From a waymarker in Sacramento:
“Sailing ships since the “Gold Rush” laden with supplies and sitting deep in the water just above the river bottom have inched their way slowly up the Sacramento River to Sacramento. After unloading, the ships would risk rolling over because they were sitting high in the water without ballast to stabilize the vessel on its way back to San Francisco. The natural product to serve the purpose of ballast and a secondary cargo was “paving stones” or blocks which could be off-loaded in San Francisco Bay communities to pave the streets and work areas, thus keeping horses and wagons from sinking every winter in the mud.
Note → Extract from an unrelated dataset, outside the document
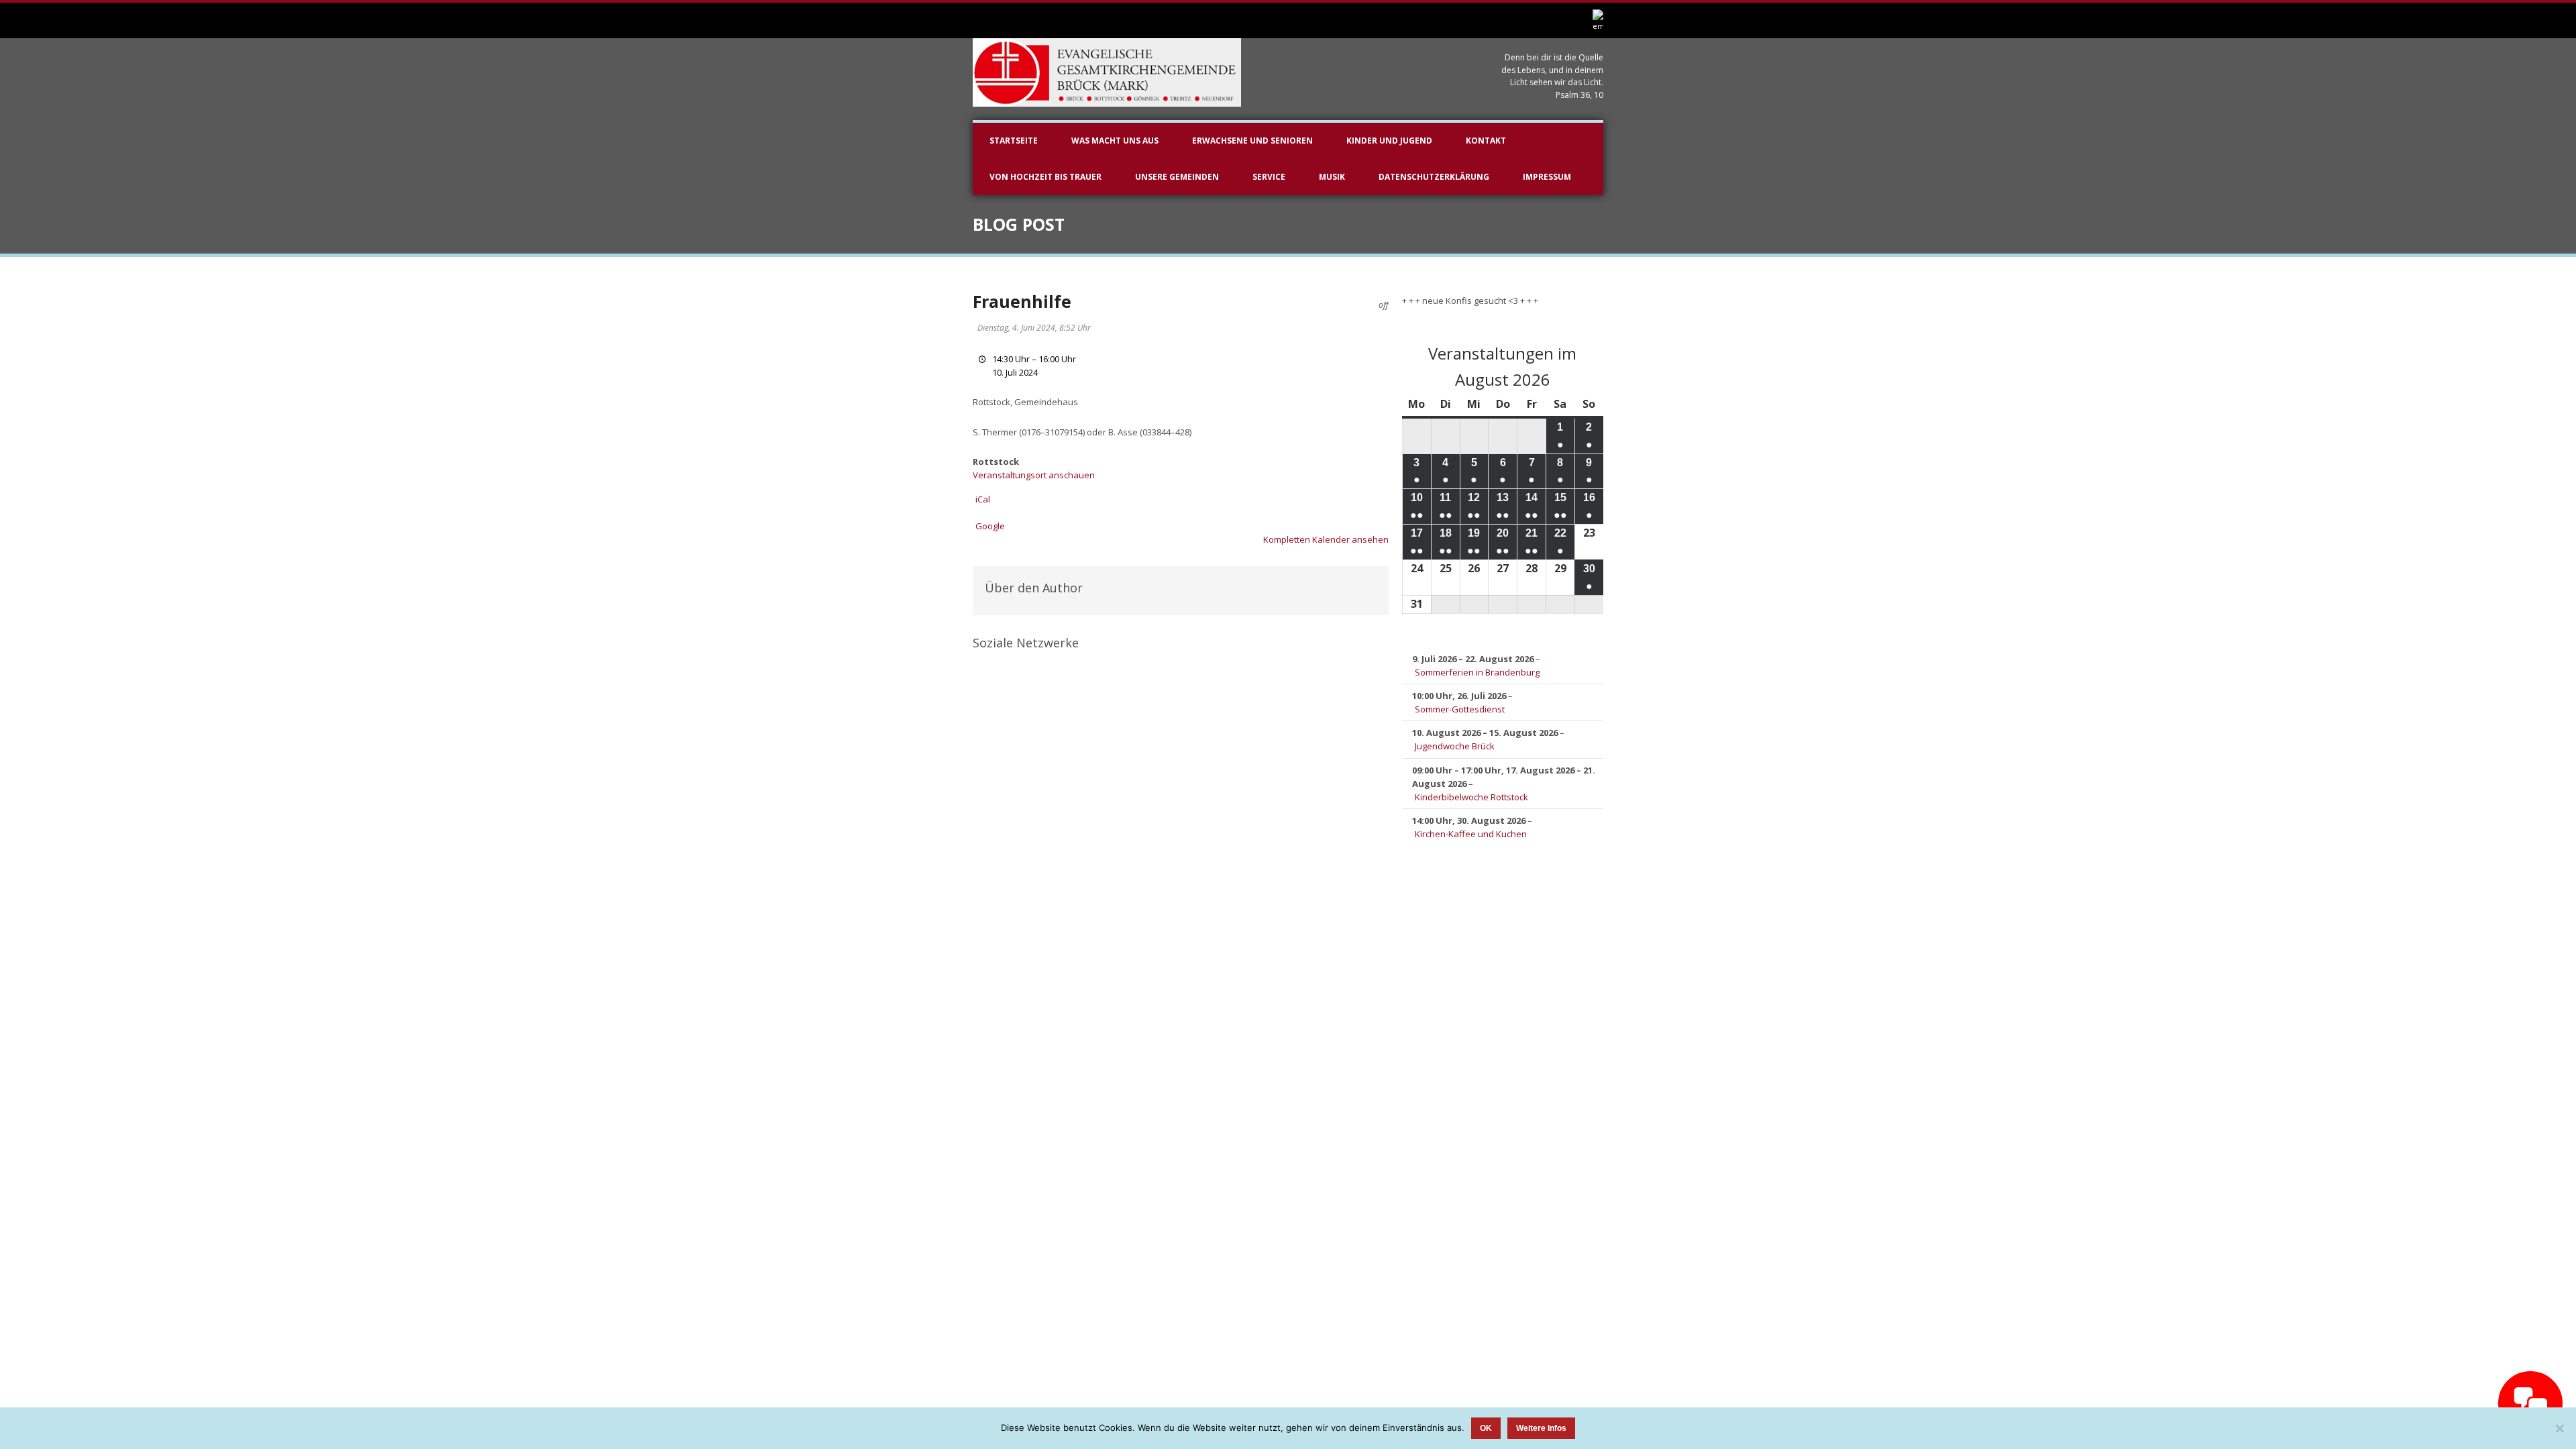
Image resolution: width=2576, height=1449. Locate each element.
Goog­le (990, 526)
Quarried at Folsom, these stone blocks were usually basalt or granite, and after 1854 were delivered to the Sacramento waterfront by the Sacramento Valley Railroad. This was a significant resource producing freight for the railroad and soon became known as “Folsom Potatoes.”
Remnants of these stones can be found in Sacramento and San Francisco streets as well as other cities along the West Coast. The base of this very monument is made from some of these old cobblestones.”